For agencies, this matters because prospects are evaluating multiple firms that all claim to deliver results. Case studies provide tangible evidence that moves conversations from “we can do this” to “here is proof that we have done this for someone like you.” Joel points out that narrative case studies consistently outperform generic metrics in sales conversations because they give prospects a story they can relate to, not just numbers on a slide.
He also highlights that for most agencies, the About page is one of the top three most-visited pages on their website. Yet most agencies fill it with generic language about their team and values. Joel recommends using customer stories and language on the About page to demonstrate value alignment, because prospective clients care more about how you serve people like them than how many awards you have won.
The BDA Framework for Better Interviews
Case Study Buddy uses a structured interview framework called BDA - Before, During, After - rather than rigid scripts. Trained interviewers who understand storytelling principles guide conversations through three phases, knowing where to probe deeper based on the responses they hear.
In the Before phase, the interviewer explores what the client’s world looked like prior to the engagement. Joel emphasizes that great challenge sections go beyond “what was broken” to explore the emotional and business impact. “You want to talk about mistakes. What would happen if this hadn’t gotten solved?” The stakes are what make a story compelling. If the problem was inconvenient but not consequential, the case study lacks tension.
The During phase focuses on the why behind decisions, not just the what. Rather than listing deliverables, a strong case study explains the reasoning behind the agency’s approach.
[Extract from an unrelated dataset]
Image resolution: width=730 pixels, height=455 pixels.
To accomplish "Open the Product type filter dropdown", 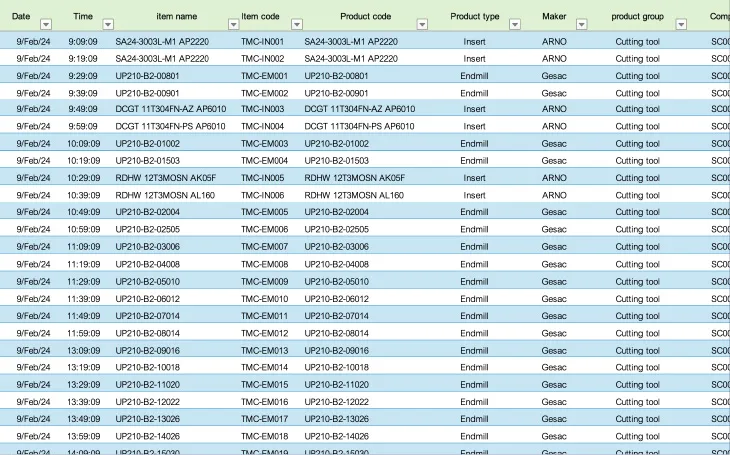I will 515,25.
Why did you choose this strategy over alternatives? What made this client’s situation require a different approach? This is where the agency’s expertise shines through naturally.
The After phase moves beyond metrics to impact. Joel notes that “the worst results section you can have is like an analytics graph.” Instead, strong results sections explain what became possible after the engagement. The client could expand into a new market. They freed up executive time that was previously spent managing the problem. They secured additional funding based on the improved numbers. Impact resonates more than data alone.
Separating Interview From Writing
One of Case Study Buddy’s process decisions that Joel highlights is separating the interviewing role from the writing role. Interviewers focus on drawing out the full story and identifying narrative gaps. Writers focus on crafting that story into a compelling piece. Account managers and project managers handle the logistics of scheduling, approvals, and follow-up.
Joel candidly shares that the hardest part of case study production is not the creative work - it is the project management. Getting clients to agree to participate, scheduling interviews, securing approvals from legal and marketing teams, and managing the back-and-forth revision process takes persistent effort. Agencies that try to produce case studies without dedicated project management typically stall out after the first round of interviews.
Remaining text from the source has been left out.